===== Dataset content =====
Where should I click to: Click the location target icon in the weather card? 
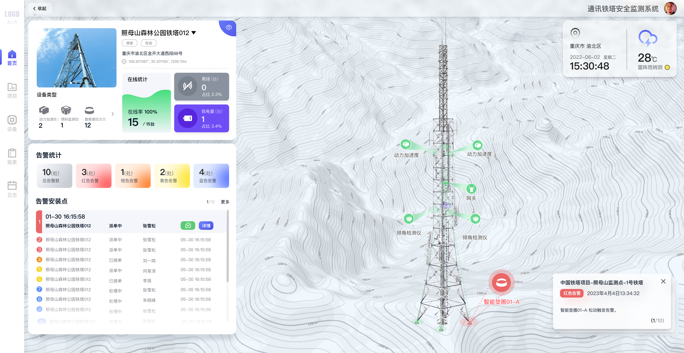coord(575,33)
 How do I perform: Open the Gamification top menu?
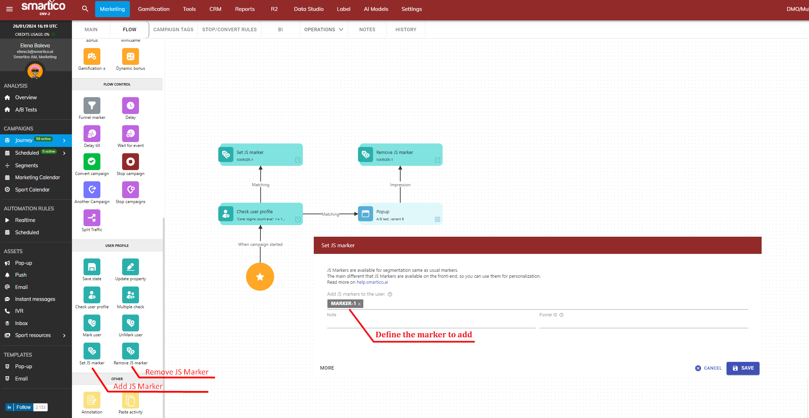[x=154, y=9]
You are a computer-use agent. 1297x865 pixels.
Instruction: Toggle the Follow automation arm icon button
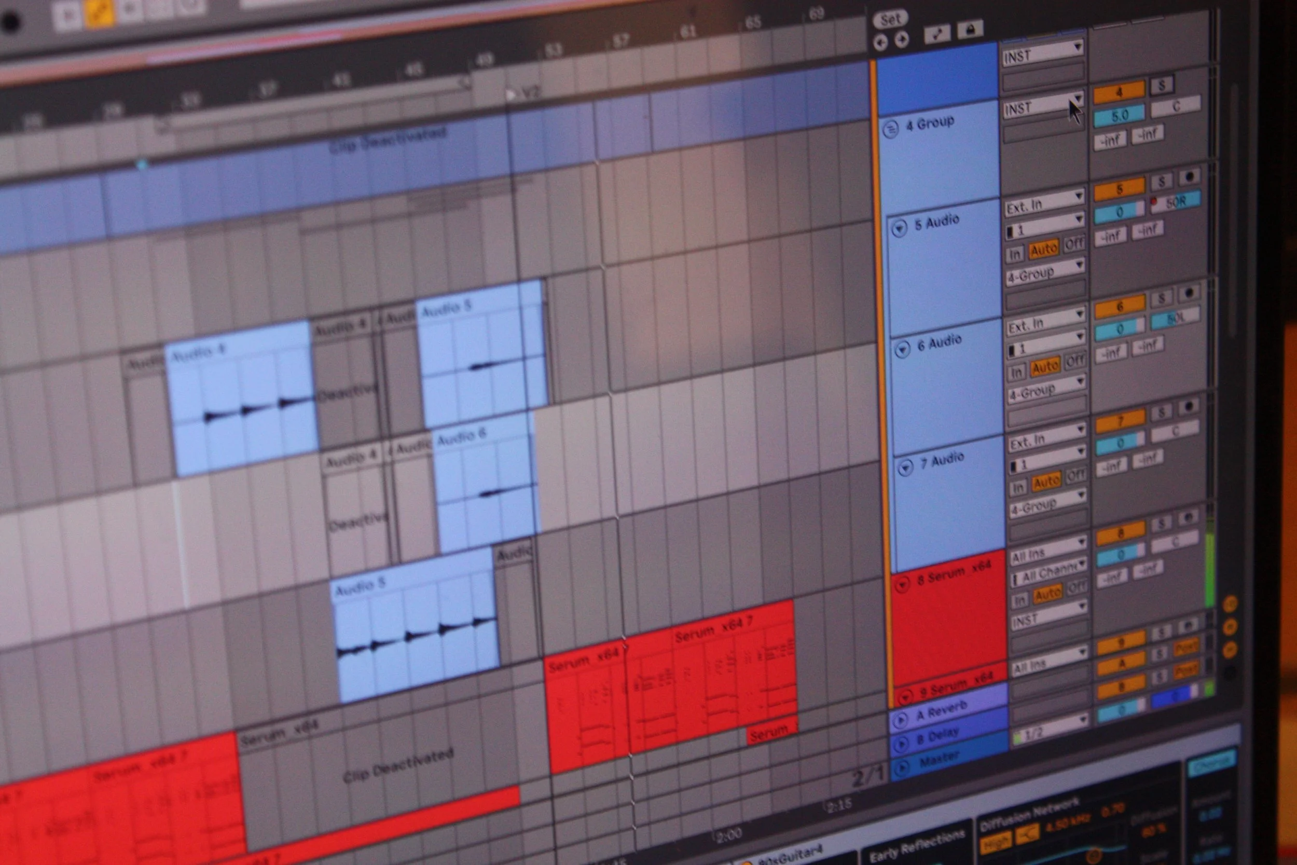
=====
* **Task brief**
None of the pictures should be carried over when the data above is transcribed exactly.

* **Solution to this exercise**
Where should I click to: Click the location target icon in the weather card? 
coord(575,33)
 How do I perform: Open the Gamification top menu?
[x=154, y=9]
You are a computer-use agent. 1297x865 pixels.
Instruction: Toggle the Follow automation arm icon button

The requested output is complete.